と、神妙な感じで、MCが入り、会場全体に拍手が沸き起こる。

後にも先にも、拓郎がこの事件の事を真面目に語ったのは、この時だけじゃなかっただろうか?

「練習なんかも全然してない、なんせ今日東京に帰ってきたばっかりで・・・うまくいくかどうか分からないけれども、最後までやってみたいと思います。」

と続き、曲はアップテンポして終わり、若干のMCをはさみながら

「また会おう」「暑中見舞い」「ビートルズが教えてくれた」

「からっ風のブルース」と、LP伽草子の曲を中心に進んでゆく。

ここで、遠藤賢司、ムッシュが、応援に駆けつけ、拓郎をからかうと、会場は爆笑となり、アットホームな雰囲気のまま、弾き語りで

「蒼い夏」「祭りの後」「ある雨の日の情景」「制服」と続く。いつものように軽妙なMCで、留置場ネタも飛び出し、会場は笑いの渦。

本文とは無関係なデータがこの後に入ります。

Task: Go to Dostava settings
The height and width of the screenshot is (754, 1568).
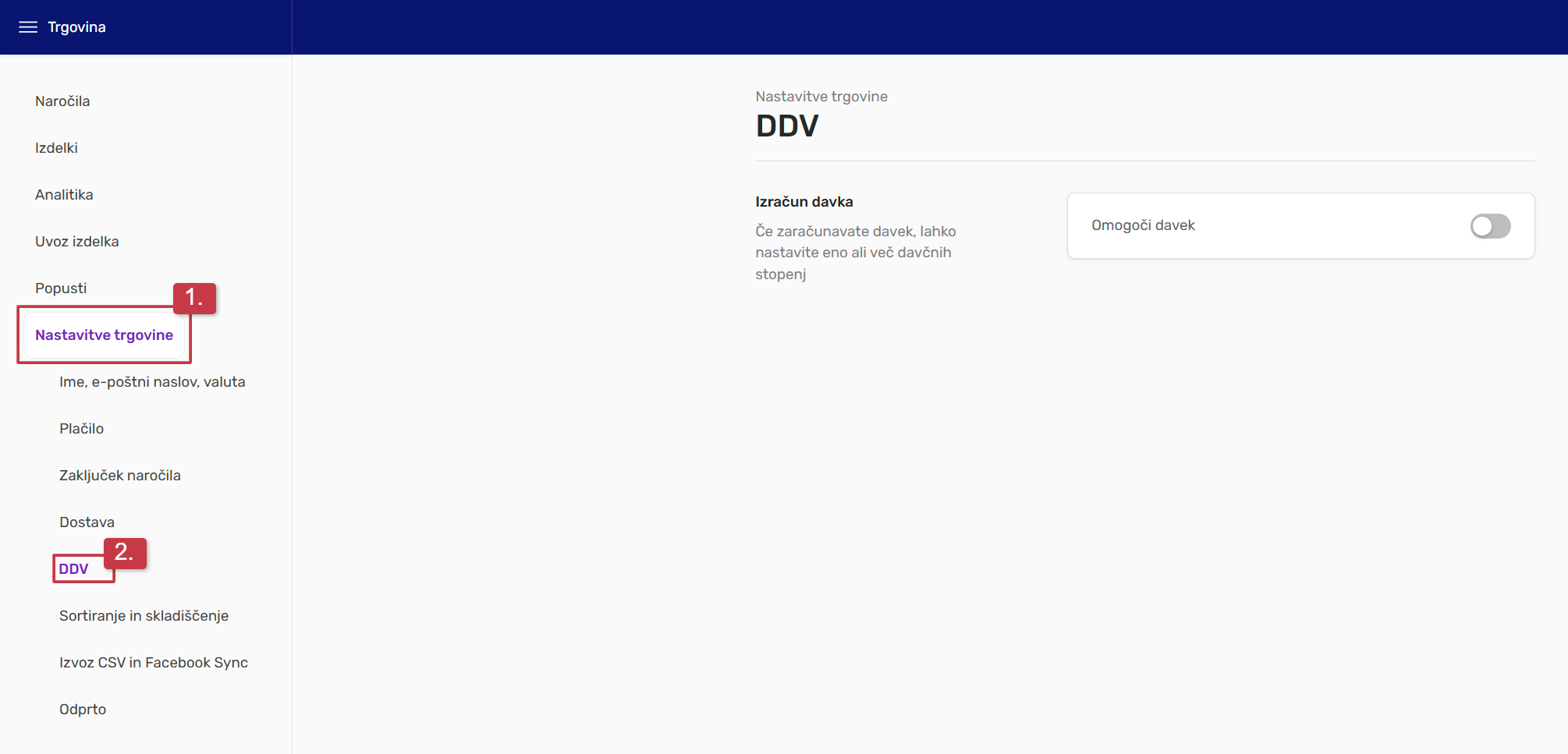Action: coord(87,522)
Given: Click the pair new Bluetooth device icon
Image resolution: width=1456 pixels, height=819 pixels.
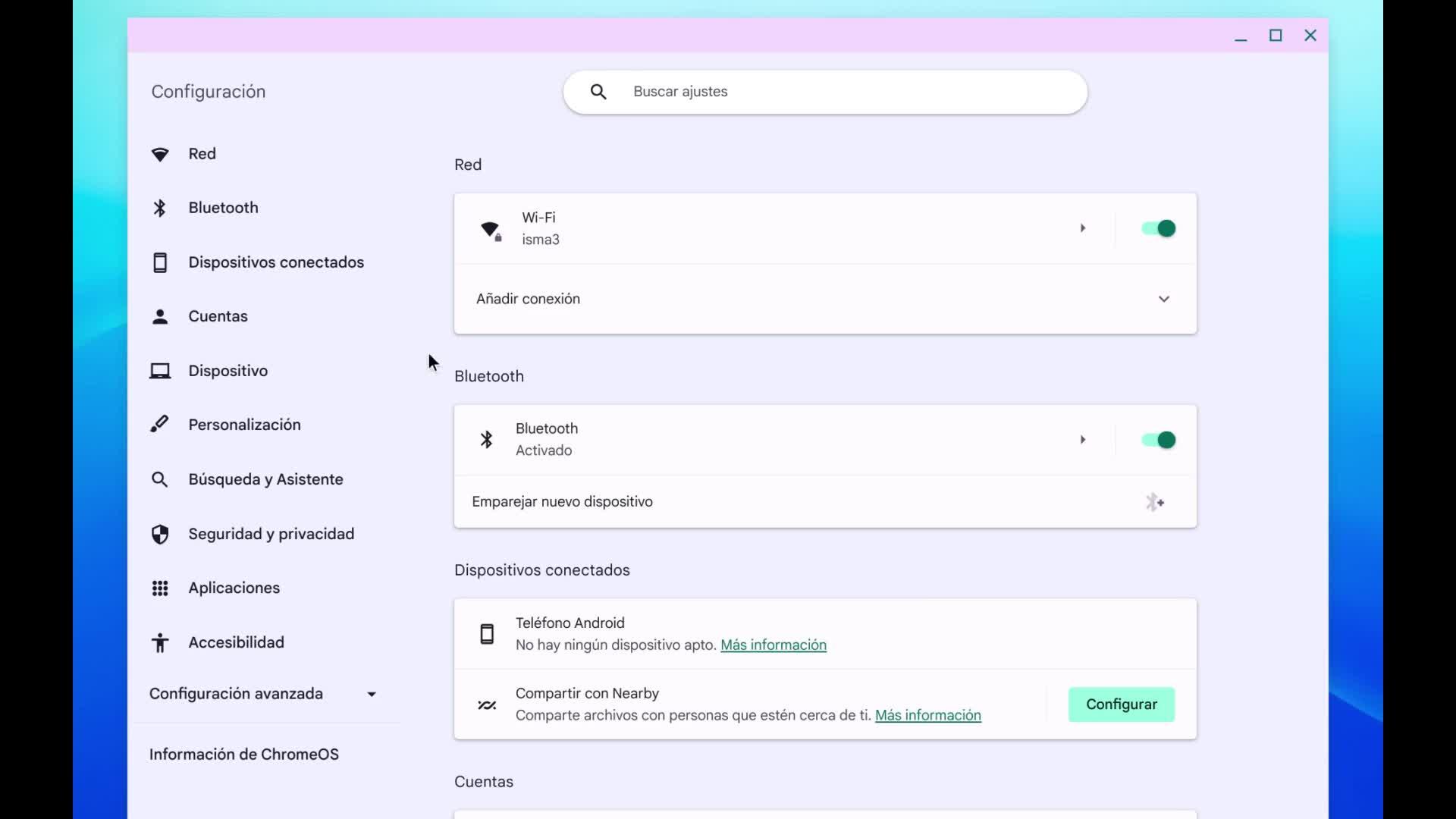Looking at the screenshot, I should click(1154, 502).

再びバンドが加わり、おケイ登場、照れ臭そうに、「春の風が吹いていたら」小室さんと「伽草子」、猫とラニアルズも登場して「地下鉄に乗って」

後は、「おきざりにした悲しみは」「長い雨の後に」「新しい朝」「人間なんて」と一気に。

この日の拓郎は、ノーリハの上に、音程もボロボロで、声も荒れていたし、おまけに歌詞カードを手に持って、ハンドマイクを握り締め、気合いだけで歌いきった感じでね。でも、その何も飾らない姿で、ファンの前に現われたことが、一番のメッセージだったし、魂の叫びにも似た彼の声を、僕らは十分に感じることができた。

カメさんは、自分で会場にデッキを持ち込んで録音したので、音が悪いけどそれでもこの音を届けることが自分の使命だ、というようなことを、熱く語っていた。そんなカメさんは、きっといい人なんだろうなと、思う。

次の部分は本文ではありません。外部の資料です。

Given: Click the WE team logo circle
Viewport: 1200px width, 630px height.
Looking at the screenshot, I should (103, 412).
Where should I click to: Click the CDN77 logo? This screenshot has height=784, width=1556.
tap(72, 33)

ラジオの前の僕はといえば、「長い雨の後に」が始まると、やっぱり背筋をピンと伸ばしていたし、一昨日のLP の感動とは少し違う、荒削りなサウンドに遭遇し、いろんな形で聴くことができた、伽草子というアルバムの不思議な魅力をいつまでも胸に抱きしめながら、レイ子先輩の優しい笑顔の夢なんかみながら、眠りにつくわけです。

結局、拓郎側は逆告訴せず、この後、拓郎も事件の詳細については一切語らず、むしろ、自分の音楽で、答えを出すんだという姿勢を貫いて行く。

'74、春のツアーで、愛奴をバックに演奏された「忘れかけた一日」という歌で、この事に触れるまで、人の噂も七十五日、それは確かに、忘れ去られていく。

そして、その半年後、中野サンプラザで二日間に及ぶ、熱いコンサートを展開、新しいLPはライブ録音で発売されるという。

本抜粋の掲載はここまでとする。